Claire Hartfield came into the world of writing as part of a long and proud history of women writers. Her family has documented its roots back to the mid-nineteenth century and can confirm that she comes from at least four generations of women who were compelled to tell their own stories and those of their families and neighbors. To begin with the nearest generation of Claire’s family storytellers: her mother, Ronne, is a published author whose dinner-table stories about her global work among artists in the museum world inspired Claire’s first book, Me and Uncle Romie. That beautifully illustrated tale (with pictures by Jerome Lagarrigue) is based on the life of acclaimed visual artist Romare Bearden. It is a story of a little boy and a long journey by train, a tale that had particular resonance for Claire, drawing upon recollections of her own first solo train ride as a small girl. She has said that the memories came up on their own, seemingly out of nowhere, but brought back the anxieties she had experienced sitting by herself on the train, feelings of fear that gradually gave way to a sense of her own personal power as she realized her ability to look around, to take in the landscape and the people, the sounds and smells, and sift through them all by herself. Part of what the book is about is how children can grow into a sure sense of the value of their own perception of their worlds. Both the boy in the story, and the girl who grew up to be the writer of his story, came to trust their own thinking and to find their own voices.

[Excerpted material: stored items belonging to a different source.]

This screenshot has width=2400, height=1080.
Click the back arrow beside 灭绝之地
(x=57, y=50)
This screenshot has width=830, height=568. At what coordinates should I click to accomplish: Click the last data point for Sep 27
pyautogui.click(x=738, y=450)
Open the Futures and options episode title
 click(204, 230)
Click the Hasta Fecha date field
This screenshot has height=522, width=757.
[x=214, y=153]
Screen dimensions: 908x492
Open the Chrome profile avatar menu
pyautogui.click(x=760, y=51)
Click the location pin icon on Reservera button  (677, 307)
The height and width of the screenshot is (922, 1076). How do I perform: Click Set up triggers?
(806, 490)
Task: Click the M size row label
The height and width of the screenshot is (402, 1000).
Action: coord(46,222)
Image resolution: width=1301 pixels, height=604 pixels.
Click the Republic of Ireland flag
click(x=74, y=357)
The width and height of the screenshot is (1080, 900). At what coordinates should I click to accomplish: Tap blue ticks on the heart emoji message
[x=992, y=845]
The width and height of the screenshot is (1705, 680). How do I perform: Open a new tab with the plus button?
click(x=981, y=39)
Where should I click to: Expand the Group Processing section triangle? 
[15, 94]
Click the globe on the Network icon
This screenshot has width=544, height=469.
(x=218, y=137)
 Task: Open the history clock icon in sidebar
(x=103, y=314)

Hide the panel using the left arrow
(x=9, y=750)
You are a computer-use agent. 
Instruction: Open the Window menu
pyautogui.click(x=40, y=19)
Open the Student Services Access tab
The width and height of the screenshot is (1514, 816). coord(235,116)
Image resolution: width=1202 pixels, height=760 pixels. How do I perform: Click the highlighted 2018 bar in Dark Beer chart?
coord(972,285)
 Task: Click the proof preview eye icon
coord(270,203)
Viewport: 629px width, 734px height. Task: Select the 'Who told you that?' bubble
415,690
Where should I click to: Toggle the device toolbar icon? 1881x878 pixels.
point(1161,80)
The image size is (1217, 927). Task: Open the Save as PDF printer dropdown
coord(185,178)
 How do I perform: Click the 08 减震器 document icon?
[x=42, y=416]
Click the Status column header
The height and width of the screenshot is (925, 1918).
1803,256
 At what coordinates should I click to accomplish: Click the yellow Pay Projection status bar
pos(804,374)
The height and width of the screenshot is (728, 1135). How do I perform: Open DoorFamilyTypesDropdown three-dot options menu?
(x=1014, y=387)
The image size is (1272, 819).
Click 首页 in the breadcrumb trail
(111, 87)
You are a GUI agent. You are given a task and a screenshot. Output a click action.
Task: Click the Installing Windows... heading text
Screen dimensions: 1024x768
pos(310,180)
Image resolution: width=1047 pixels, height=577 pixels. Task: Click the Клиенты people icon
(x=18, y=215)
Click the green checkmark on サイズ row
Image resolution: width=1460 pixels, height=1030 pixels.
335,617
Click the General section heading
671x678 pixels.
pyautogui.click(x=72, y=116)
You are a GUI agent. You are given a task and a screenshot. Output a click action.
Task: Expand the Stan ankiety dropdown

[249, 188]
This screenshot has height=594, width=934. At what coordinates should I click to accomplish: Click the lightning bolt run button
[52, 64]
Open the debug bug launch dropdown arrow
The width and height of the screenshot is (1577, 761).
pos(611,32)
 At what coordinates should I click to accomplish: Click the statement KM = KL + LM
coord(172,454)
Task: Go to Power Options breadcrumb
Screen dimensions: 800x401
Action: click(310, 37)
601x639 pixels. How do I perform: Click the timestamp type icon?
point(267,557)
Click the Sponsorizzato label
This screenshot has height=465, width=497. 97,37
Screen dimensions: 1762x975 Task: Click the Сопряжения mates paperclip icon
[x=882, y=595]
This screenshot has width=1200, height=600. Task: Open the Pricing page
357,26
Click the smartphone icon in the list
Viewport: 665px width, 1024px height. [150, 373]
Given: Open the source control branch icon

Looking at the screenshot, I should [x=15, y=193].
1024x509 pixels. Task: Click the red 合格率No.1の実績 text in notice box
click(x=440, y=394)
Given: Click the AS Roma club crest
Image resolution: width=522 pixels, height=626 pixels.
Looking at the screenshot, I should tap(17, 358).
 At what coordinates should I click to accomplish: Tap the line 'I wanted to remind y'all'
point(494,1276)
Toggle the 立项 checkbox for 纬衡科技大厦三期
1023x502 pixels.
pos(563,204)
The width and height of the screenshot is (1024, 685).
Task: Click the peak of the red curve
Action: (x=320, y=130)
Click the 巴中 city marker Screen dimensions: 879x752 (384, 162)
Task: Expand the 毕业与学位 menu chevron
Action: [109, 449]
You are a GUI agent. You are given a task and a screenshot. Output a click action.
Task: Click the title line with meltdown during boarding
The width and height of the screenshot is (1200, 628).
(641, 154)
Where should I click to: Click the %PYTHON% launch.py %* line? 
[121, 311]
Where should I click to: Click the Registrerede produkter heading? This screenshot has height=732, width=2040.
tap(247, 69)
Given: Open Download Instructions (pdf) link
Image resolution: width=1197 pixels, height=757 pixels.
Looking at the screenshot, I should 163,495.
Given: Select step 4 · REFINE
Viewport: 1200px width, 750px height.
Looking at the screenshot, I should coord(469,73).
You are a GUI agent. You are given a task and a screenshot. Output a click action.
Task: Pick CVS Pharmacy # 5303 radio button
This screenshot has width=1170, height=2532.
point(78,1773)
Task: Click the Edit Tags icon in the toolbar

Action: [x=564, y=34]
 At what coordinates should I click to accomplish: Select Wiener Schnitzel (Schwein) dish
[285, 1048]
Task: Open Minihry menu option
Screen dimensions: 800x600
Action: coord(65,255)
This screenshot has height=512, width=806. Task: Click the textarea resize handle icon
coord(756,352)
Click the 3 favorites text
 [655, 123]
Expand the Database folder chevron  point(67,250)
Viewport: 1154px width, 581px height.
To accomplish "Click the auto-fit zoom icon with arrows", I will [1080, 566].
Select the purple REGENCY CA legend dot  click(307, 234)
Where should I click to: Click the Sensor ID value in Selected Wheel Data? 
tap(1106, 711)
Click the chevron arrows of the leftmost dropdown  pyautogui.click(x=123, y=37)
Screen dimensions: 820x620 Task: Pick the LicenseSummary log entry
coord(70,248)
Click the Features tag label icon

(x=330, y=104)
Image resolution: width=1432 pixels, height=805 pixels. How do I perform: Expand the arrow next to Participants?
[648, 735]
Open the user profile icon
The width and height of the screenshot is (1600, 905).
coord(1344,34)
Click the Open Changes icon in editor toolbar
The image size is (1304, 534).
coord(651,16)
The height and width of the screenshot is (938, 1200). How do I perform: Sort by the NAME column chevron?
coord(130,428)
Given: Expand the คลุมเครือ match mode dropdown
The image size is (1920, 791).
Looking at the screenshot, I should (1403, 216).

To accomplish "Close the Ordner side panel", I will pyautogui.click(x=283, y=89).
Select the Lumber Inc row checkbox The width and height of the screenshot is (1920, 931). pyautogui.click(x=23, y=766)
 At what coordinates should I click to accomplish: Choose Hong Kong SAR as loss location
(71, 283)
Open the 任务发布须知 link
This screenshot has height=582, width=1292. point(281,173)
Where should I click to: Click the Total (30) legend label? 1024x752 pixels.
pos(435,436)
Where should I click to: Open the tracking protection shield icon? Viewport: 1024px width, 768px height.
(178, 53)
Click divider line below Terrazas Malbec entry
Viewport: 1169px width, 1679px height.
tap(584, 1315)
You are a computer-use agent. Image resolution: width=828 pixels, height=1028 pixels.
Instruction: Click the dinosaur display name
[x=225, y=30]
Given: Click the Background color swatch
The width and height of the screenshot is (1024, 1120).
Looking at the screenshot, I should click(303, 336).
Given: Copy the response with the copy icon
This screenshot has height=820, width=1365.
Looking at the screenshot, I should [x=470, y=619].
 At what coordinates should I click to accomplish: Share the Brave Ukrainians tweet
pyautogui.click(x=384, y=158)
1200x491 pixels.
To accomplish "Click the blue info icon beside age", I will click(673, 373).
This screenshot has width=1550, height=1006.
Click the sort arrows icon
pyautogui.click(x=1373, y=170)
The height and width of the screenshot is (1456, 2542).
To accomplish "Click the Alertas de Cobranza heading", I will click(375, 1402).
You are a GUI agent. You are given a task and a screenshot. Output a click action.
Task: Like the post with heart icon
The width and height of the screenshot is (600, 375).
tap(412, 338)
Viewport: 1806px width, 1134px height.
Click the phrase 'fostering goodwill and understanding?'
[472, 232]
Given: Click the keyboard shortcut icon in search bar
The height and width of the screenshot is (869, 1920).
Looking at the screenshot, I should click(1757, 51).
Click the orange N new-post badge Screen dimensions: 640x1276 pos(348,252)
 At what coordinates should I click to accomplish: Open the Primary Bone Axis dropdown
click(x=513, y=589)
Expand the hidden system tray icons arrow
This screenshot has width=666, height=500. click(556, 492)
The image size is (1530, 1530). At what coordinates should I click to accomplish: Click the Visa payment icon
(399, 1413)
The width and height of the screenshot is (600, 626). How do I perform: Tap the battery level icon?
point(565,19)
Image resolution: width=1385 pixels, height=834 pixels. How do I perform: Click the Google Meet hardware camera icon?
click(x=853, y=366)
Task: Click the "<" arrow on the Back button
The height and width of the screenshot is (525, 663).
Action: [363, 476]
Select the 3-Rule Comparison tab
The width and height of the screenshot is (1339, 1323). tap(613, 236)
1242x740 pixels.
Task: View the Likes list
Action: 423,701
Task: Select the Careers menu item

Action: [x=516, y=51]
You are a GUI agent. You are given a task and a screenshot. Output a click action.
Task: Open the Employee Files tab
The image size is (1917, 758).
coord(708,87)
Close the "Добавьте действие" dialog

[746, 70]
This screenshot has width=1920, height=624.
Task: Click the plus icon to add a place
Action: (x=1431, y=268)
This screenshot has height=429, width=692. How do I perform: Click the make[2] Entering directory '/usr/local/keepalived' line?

There are important learnings in personal histories, many passed on in tales that have never been written down. Claire’s maternal grandmother, Dearest (but always called Day), whose vivid recollections inspired her granddaughter’s latest book, lacked the formal education to publish her stories. Indeed, she had no intention of doing so. For her, born in the rural Deep South at the turn of the twentieth century, storytelling meant just sitting around a kitchen table, with the youngest children on her lap and the older ones at her knee, laughing and talking about the way things were when she was growing up, the way the world was, how different and yet how much the same. Those times around the kitchen table were irreplaceable for all of them.

Day’s mother, Neeley, died in childbirth at a very young age, so it was especially important that Day’s grandmother, Emmaline, and great-grandmother, Martha, kept Neeley’s stories alive for her small children. Those few but significant tales were passed on by these two strong and lively women — passing on memories of the jubilation at the end of the Civil War, the scary but thrilling challenges their people faced at the end of slavery times. Both women served as letter-writers for neighbors and workers in their community, where so many had no opportunity to learn to read or write. Emmaline was a fine-sewing seamstress who was called upon to create ball gowns and wedding dresses for the local gentry. Her mother Martha was not only literate — however rare for that time and place — but also literary. It is said that she embellished the plainspoken messages of those who came to her for help, creating gratifying verbal flourishes that improved the letter-writers’ reputations among their Northern relatives.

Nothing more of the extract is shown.